# World Ag Expo



## FarmerCline (Oct 12, 2011)

I'm going to be going to the World Ag Expo out in California this coming week. I have wanted to go for a couple years but never have because it's so far away......found some pretty cheap plane tickets so I decided to go......flying out Monday.

Was wondering if any haytalk members had been to this show before and if so tell me kind of what to expect. I have heard that this is the show to go to for hay equipment because hay is big business out there like corn and beans are in the Midwest. I'm going to be there for all three days of the show....I assume I will need all three days to cover it?

Hayden


----------



## Vol (Jul 5, 2009)

You watch out for those wild California women while your out there Hayden......and be sure and take some pictures..of the haying equipment that is... .

Regards, Mike


----------



## FarmerCline (Oct 12, 2011)

Vol said:


> You watch out for those wild California women while your out there Hayden......and be sure and take some pictures..of the haying equipment that is... .
> 
> Regards, Mike


 Lol......will take take plenty of pictures and give a report.


----------



## FarmerCline (Oct 12, 2011)

Thought I would post some pictures of the expo and give a report.....really enjoyed it and it was well worth going to. I saw a lot of really cool hay equipment that you don't see out here in the east. The show catered mostly to the hay/silage industry along with some specialty equipment for the nut and fruit industry......there was a good bit of big tillage equipment as well. Pretty much no grain farming equipment which is well represented at the Louisville show......Claas did have a combine but they were the only ones that did. Something that did jump out to me was that in the vast selection of hay equipment there was not a single round baler. Also Vermeer only had industrial equipment like trenchers and grinders and no hay equipment which I thought was really strange.


----------



## FarmerCline (Oct 12, 2011)

A few more.....



















3 string baler 






haydaulic drive baler from what I can tell? 






grape harvester 






nut windrower


----------



## FarmerCline (Oct 12, 2011)

Forgot to mention that most of the big manufactures had huge self propelled silage choppers and massive articulated tractors with blades on the front to pack the silage.....forgot to take any pictures of these. Supposedly the county the show is hosted in is the largest dairy producing county in the country.

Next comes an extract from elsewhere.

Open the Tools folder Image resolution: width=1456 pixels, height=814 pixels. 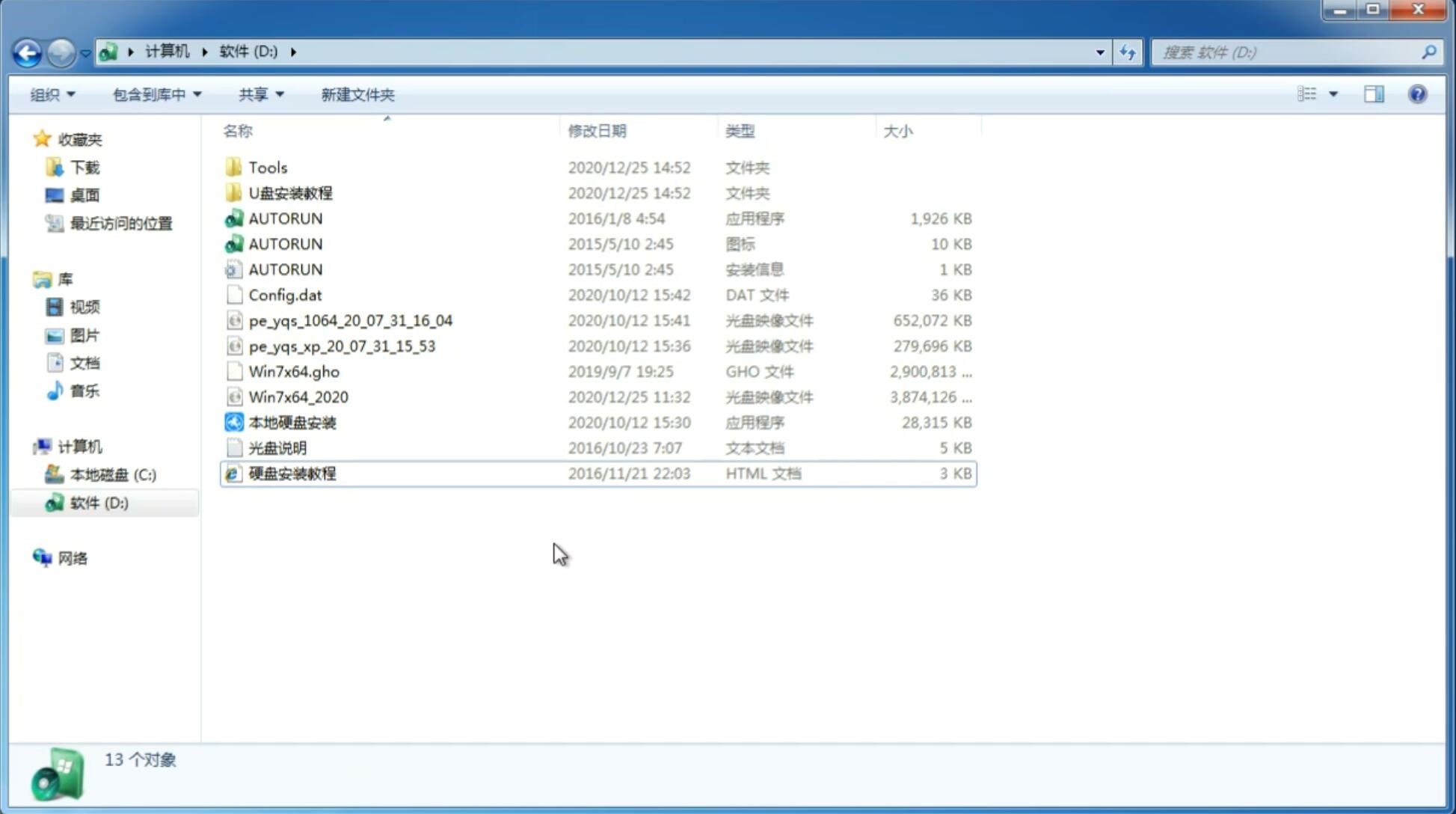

Also I was able to look at and talk to the company that builds the Twinstar hay rakes that I have been looking into. Was able to talk to the owner of the company who seemed to be very honest in answering my questions/concerns......got a lot of great info. The rake looked to be very well made and heavily built. Think I'm going to buy one if I can choke down the cost.


----------



## Grateful11 (Apr 5, 2009)

Any particular reason you like the TwinStar over the similar Vermeer?


----------



## FarmerCline (Oct 12, 2011)

Grateful11 said:


> Any particular reason you like the TwinStar over the similar Vermeer?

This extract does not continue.